New interpretable machine-learning method for single-cell data reveals correlates of clinical response to cancer immunotherapy
November 1, 2021
November 1, 2021
This recent study introduces a new method for single-cell cytometry studies, FAUST, which allows researchers to identify and measure the physical and functional characteristics of a population of immune cells. This method was applied to a prior Merkel cell carcinoma study that focused on tumor-specific T cells, which are cells that play an important role in fighting cancer cells. This study focused on three important “activation markers” (PD-1, HLA-DR, and CD28) that can be detected on the surface of these T cells. The results suggest that the presence of all three of these markers on tumor-specific T cells could be used to predict a patient’s response to pembrolizumab therapy.

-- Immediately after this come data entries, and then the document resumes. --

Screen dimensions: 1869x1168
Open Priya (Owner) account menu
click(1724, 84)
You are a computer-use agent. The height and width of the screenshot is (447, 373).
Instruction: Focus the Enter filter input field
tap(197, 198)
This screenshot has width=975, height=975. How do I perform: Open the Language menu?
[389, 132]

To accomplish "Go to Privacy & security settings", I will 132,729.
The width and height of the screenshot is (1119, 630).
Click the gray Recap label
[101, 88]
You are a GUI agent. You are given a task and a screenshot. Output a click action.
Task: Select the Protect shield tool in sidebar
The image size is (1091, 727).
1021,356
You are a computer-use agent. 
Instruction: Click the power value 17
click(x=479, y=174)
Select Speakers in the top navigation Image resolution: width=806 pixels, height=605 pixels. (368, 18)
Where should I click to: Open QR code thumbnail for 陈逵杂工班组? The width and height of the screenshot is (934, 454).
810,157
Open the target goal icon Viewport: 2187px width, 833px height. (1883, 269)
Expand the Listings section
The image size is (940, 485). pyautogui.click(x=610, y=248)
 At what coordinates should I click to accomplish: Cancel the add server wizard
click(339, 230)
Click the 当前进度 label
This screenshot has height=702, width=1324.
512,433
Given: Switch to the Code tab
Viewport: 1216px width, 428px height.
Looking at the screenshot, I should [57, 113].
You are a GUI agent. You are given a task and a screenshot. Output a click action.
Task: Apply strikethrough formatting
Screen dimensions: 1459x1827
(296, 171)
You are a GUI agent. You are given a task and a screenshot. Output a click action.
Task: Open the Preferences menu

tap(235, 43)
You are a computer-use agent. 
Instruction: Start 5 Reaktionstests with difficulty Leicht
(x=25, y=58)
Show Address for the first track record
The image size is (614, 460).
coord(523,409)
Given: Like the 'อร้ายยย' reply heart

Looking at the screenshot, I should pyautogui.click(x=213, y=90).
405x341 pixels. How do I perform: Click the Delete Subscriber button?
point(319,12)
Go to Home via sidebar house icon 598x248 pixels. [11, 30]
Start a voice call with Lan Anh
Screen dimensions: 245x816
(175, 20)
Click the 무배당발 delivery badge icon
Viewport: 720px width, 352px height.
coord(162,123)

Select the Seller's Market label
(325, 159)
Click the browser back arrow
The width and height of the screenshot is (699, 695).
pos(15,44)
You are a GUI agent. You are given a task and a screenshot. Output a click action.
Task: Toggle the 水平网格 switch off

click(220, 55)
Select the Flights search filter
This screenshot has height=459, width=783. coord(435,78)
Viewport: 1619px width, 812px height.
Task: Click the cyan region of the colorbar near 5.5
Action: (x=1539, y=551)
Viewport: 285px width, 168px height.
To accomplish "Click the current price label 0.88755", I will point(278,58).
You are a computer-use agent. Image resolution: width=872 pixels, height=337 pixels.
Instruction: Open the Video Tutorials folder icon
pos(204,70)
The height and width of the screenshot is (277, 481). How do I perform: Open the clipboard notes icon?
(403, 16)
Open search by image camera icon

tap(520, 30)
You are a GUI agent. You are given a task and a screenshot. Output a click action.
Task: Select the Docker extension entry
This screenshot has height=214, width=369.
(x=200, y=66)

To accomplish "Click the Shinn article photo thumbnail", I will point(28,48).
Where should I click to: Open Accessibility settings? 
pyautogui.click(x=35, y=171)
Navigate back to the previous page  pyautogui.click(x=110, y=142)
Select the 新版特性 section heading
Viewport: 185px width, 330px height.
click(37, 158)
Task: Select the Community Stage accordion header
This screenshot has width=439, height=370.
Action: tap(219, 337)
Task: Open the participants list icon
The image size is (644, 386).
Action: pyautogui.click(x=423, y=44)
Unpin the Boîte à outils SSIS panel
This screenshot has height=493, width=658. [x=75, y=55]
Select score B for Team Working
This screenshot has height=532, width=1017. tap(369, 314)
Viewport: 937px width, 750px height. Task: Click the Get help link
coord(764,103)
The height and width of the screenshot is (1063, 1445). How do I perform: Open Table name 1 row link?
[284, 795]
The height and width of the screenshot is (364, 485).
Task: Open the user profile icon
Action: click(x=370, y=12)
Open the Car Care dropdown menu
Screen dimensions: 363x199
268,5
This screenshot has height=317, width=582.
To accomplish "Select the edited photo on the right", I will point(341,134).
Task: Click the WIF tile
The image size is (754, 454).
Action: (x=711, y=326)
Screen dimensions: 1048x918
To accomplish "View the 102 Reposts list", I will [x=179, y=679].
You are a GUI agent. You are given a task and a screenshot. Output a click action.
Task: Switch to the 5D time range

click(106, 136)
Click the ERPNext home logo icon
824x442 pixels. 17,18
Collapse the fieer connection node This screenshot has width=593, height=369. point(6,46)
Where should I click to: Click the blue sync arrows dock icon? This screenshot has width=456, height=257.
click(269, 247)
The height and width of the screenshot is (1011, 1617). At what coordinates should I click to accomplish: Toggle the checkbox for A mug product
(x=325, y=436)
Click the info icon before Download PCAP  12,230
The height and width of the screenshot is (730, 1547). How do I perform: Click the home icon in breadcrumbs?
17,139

We introduce a new method for single-cell cytometry studies, FAUST, which performs unbiased cell population discovery and annotation. FAUST processes experimental data on a per-sample basis and returns biologically interpretable cell phenotypes, making it well suited for the analysis of complex datasets. We provide simulation studies that compare FAUST with existing methodology, exemplifying its strength. We apply FAUST to data from a Merkel cell carcinoma anti-PD-1 trial and discover pre-treatment effector memory T cell correlates of outcome co-expressing PD-1, HLA-DR, and CD28. Using FAUST, we then validate these correlates in cryopreserved peripheral blood mononuclear cell samples from the same study, as well as an independent CyTOF dataset from a published metastatic melanoma trial. Finally,we show how FAUST’s phenotypes can be used to perform cross-study data integration in the presence of diverse staining panels. Together, these results establish FAUST as a powerful new approach for unbiased discovery in single-cell cytometry.